TASK OBJECTIVE –
Print the lines below exactly as they appear, covering everything from the line containing "Image resolution: width=924" down to the line containing "Looking at the screenshot, I should click(x=194, y=32).".

-- start --

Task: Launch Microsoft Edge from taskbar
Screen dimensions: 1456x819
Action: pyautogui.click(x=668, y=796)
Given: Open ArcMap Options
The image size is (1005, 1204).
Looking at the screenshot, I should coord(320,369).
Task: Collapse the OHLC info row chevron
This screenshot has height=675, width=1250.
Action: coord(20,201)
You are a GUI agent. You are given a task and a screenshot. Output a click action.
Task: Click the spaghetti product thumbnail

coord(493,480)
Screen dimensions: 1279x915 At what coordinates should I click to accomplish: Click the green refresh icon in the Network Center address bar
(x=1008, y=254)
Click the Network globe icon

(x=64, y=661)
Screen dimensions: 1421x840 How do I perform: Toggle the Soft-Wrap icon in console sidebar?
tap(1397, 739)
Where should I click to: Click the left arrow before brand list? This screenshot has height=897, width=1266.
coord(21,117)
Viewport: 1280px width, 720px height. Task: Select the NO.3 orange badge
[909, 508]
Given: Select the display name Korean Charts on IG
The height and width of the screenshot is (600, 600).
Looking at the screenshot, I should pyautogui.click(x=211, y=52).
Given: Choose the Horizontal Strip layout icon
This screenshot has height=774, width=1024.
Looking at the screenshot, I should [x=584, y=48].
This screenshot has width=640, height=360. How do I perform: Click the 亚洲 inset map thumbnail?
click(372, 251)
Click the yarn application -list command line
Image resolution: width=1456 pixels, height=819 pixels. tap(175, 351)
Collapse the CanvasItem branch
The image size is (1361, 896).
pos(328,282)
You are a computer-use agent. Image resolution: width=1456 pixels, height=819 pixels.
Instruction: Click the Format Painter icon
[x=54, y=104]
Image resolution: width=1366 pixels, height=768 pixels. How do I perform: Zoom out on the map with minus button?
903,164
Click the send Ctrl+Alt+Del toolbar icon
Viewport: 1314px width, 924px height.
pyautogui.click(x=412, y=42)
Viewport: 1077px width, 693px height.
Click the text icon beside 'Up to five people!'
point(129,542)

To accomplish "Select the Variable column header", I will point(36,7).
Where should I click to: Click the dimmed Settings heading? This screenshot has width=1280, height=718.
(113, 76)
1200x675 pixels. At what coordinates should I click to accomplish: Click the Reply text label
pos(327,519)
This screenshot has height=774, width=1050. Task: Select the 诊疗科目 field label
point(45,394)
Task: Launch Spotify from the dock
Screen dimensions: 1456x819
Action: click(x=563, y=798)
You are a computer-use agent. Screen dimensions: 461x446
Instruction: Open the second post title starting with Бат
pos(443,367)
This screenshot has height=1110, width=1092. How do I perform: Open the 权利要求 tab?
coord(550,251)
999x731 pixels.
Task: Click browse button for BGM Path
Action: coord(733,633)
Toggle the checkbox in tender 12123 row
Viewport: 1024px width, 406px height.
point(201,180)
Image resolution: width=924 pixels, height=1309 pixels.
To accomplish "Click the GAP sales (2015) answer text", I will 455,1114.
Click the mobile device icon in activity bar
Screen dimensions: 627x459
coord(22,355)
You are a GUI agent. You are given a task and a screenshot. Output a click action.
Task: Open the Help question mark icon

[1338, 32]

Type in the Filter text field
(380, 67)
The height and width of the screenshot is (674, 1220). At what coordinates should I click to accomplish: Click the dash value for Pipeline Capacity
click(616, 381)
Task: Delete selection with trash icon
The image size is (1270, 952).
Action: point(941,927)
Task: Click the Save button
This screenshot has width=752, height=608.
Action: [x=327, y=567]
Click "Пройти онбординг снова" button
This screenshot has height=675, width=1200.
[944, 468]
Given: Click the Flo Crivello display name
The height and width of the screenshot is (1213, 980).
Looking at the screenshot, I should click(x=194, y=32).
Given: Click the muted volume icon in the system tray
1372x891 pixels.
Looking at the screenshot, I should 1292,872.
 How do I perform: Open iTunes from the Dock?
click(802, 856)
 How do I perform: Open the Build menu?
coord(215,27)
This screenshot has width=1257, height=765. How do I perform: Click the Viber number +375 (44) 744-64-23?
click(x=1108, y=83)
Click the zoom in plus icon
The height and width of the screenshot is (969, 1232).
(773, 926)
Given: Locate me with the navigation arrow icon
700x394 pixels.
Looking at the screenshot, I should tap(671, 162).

-- end --

EXPECTED OUTPUT –
Image resolution: width=924 pixels, height=1309 pixels.
To accomplish "Click the GAP sales (2015) answer text", I will 455,1114.
Click the mobile device icon in activity bar
Screen dimensions: 627x459
coord(22,355)
You are a GUI agent. You are given a task and a screenshot. Output a click action.
Task: Open the Help question mark icon

[1338, 32]

Type in the Filter text field
(380, 67)
The height and width of the screenshot is (674, 1220). At what coordinates should I click to accomplish: Click the dash value for Pipeline Capacity
click(616, 381)
Task: Delete selection with trash icon
The image size is (1270, 952).
Action: point(941,927)
Task: Click the Save button
This screenshot has width=752, height=608.
Action: [x=327, y=567]
Click "Пройти онбординг снова" button
This screenshot has height=675, width=1200.
[944, 468]
Given: Click the Flo Crivello display name
The height and width of the screenshot is (1213, 980).
Looking at the screenshot, I should click(x=194, y=32).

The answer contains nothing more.